→ **What to work on**: Please write out the items below word for word, starting at the first line and ending at the line that contains "coord(698,734)", with both of those lines included.

Location data for words and elements:
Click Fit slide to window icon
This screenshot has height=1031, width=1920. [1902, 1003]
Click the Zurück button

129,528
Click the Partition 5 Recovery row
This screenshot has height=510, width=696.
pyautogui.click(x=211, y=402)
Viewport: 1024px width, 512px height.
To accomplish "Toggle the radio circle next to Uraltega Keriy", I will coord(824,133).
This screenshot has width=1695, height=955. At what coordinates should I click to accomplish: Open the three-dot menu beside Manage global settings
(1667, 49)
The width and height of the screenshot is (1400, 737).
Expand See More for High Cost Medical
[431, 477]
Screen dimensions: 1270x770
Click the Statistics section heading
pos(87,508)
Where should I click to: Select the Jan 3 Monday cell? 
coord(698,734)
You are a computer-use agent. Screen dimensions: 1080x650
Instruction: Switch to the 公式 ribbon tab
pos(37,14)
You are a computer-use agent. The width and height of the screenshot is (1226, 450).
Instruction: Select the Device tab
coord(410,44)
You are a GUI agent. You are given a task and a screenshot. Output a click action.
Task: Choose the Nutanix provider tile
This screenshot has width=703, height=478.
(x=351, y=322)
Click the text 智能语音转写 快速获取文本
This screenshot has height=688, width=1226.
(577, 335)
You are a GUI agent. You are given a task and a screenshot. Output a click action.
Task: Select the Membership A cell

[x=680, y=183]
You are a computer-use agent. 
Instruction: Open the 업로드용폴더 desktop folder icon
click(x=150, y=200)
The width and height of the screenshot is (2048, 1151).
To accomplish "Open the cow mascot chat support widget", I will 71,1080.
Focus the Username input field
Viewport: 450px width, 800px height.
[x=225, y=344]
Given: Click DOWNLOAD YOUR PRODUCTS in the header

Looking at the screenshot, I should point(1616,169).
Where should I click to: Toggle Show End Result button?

→ **Correct output**:
Click Fit slide to window icon
This screenshot has height=1031, width=1920. [1902, 1003]
Click the Zurück button

129,528
Click the Partition 5 Recovery row
This screenshot has height=510, width=696.
pyautogui.click(x=211, y=402)
Viewport: 1024px width, 512px height.
To accomplish "Toggle the radio circle next to Uraltega Keriy", I will coord(824,133).
This screenshot has width=1695, height=955. At what coordinates should I click to accomplish: Open the three-dot menu beside Manage global settings
(1667, 49)
The width and height of the screenshot is (1400, 737).
Expand See More for High Cost Medical
[431, 477]
Screen dimensions: 1270x770
Click the Statistics section heading
pos(87,508)
Where should I click to: Select the Jan 3 Monday cell? 
coord(698,734)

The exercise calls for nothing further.